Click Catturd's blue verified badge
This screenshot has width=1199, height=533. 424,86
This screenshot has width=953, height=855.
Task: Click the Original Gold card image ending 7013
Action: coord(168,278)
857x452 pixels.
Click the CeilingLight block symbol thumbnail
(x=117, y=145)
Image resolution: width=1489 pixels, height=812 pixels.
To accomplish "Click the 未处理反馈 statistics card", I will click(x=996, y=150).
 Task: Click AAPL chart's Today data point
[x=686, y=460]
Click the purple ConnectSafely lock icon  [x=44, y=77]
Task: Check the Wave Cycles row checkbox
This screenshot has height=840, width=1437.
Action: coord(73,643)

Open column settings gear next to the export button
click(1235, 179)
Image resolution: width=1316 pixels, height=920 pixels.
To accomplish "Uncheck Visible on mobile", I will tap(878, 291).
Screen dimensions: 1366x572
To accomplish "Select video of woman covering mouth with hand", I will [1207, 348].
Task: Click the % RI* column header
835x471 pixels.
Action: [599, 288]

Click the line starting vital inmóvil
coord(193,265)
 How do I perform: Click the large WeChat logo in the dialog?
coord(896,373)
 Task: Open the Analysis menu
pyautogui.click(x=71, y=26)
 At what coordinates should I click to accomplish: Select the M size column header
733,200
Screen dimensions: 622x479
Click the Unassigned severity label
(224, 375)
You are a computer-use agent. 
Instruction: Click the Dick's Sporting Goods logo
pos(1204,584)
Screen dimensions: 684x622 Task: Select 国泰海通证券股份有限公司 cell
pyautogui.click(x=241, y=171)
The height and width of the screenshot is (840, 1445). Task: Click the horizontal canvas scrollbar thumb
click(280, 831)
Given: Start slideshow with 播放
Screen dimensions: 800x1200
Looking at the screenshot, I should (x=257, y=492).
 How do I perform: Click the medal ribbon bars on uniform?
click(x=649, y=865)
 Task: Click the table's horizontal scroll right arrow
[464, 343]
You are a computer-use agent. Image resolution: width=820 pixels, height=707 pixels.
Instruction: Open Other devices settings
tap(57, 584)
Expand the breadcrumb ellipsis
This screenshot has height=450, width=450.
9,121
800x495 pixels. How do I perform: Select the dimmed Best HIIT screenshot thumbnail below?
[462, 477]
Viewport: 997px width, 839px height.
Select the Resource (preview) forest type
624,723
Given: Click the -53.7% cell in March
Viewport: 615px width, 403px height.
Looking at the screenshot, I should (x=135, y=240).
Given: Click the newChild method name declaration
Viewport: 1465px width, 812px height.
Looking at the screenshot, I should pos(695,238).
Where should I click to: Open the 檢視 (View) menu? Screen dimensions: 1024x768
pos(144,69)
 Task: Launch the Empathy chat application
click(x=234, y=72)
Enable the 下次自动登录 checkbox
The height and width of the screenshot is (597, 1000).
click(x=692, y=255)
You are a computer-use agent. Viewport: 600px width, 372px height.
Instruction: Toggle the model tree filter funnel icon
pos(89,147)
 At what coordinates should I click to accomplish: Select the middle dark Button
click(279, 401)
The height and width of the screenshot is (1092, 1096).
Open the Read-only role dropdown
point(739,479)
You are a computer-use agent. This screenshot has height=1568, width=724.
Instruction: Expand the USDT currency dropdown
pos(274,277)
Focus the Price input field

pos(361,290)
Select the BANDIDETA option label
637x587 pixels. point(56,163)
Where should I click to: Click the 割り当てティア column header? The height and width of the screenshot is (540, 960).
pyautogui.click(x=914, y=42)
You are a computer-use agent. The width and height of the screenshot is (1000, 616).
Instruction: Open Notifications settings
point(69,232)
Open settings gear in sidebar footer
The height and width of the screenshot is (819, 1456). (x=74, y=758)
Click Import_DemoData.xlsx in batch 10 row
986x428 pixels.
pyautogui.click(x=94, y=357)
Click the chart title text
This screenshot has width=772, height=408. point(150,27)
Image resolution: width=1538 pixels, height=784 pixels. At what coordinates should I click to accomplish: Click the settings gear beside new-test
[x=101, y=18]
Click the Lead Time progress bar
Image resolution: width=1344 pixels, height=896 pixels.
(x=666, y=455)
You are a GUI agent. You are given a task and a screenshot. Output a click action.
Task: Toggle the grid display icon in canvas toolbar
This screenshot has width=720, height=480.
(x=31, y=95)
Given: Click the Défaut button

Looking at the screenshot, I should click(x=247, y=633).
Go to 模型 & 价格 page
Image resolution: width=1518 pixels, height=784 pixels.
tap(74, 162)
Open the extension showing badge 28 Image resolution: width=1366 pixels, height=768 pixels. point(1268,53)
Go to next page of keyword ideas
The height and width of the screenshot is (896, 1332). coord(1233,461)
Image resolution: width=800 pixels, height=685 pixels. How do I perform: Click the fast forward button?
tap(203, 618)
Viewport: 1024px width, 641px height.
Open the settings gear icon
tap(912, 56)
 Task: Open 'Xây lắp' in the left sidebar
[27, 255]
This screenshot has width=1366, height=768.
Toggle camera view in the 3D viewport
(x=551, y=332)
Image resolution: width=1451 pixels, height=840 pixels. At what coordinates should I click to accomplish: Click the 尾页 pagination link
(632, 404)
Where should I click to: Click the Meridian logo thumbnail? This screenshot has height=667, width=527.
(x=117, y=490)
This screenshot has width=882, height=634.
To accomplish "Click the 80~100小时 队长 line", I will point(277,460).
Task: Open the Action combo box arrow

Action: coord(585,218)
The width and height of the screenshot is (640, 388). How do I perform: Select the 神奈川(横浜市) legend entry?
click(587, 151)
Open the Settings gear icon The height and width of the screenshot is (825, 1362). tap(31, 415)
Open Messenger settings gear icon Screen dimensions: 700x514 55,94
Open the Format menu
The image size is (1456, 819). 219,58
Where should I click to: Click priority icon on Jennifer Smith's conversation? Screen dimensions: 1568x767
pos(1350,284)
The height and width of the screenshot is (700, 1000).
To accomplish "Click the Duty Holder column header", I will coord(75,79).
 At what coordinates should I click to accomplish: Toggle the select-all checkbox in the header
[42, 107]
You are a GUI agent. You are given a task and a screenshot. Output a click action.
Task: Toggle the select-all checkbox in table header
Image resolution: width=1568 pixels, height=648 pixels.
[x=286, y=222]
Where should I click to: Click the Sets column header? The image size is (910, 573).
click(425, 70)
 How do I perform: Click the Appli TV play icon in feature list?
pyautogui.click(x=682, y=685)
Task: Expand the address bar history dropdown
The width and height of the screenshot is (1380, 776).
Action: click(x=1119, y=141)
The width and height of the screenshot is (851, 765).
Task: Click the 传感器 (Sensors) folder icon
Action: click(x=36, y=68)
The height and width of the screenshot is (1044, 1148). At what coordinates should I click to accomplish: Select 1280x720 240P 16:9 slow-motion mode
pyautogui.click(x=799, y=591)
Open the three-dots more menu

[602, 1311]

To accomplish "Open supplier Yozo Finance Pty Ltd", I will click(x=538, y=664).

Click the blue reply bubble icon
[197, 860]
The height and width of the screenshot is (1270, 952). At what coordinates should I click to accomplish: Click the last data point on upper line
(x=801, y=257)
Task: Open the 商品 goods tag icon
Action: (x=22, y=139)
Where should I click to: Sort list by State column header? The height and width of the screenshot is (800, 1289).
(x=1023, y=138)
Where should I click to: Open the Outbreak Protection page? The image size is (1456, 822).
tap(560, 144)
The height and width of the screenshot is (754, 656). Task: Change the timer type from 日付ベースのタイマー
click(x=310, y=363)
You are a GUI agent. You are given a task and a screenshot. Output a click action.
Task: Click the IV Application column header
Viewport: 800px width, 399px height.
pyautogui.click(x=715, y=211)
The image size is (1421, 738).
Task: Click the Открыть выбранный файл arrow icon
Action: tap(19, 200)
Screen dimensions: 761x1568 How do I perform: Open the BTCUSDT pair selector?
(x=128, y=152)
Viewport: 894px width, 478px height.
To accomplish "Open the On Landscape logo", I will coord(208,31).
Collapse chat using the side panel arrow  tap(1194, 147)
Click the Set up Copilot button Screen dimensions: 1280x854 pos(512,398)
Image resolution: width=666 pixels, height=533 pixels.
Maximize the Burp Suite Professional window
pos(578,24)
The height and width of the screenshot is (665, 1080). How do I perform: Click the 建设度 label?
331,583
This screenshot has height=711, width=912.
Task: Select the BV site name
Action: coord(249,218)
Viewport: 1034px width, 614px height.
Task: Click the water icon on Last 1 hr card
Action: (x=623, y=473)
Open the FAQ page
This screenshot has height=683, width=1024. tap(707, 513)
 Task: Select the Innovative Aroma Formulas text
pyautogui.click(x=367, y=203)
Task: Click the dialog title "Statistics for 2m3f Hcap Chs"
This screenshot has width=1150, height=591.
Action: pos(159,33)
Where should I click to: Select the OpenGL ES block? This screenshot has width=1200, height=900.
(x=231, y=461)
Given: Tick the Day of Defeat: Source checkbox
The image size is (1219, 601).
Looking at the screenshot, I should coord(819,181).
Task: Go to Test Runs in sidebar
□ □ □ □
Rewrite the lines from the line with "Viewport: 894px width, 478px height." through the last line, changing "Burp Suite Professional" to "Burp Suite Community Edition" and leaving everything else as it is.

Viewport: 894px width, 478px height.
To accomplish "Open the On Landscape logo", I will coord(208,31).
Collapse chat using the side panel arrow  tap(1194, 147)
Click the Set up Copilot button Screen dimensions: 1280x854 pos(512,398)
Image resolution: width=666 pixels, height=533 pixels.
Maximize the Burp Suite Community Edition window
pos(578,24)
The height and width of the screenshot is (665, 1080). How do I perform: Click the 建设度 label?
331,583
This screenshot has height=711, width=912.
Task: Select the BV site name
Action: coord(249,218)
Viewport: 1034px width, 614px height.
Task: Click the water icon on Last 1 hr card
Action: (x=623, y=473)
Open the FAQ page
This screenshot has height=683, width=1024. tap(707, 513)
 Task: Select the Innovative Aroma Formulas text
pyautogui.click(x=367, y=203)
Task: Click the dialog title "Statistics for 2m3f Hcap Chs"
This screenshot has width=1150, height=591.
Action: pos(159,33)
Where should I click to: Select the OpenGL ES block? This screenshot has width=1200, height=900.
(x=231, y=461)
Given: Tick the Day of Defeat: Source checkbox
The image size is (1219, 601).
Looking at the screenshot, I should coord(819,181).
Task: Go to Test Runs in sidebar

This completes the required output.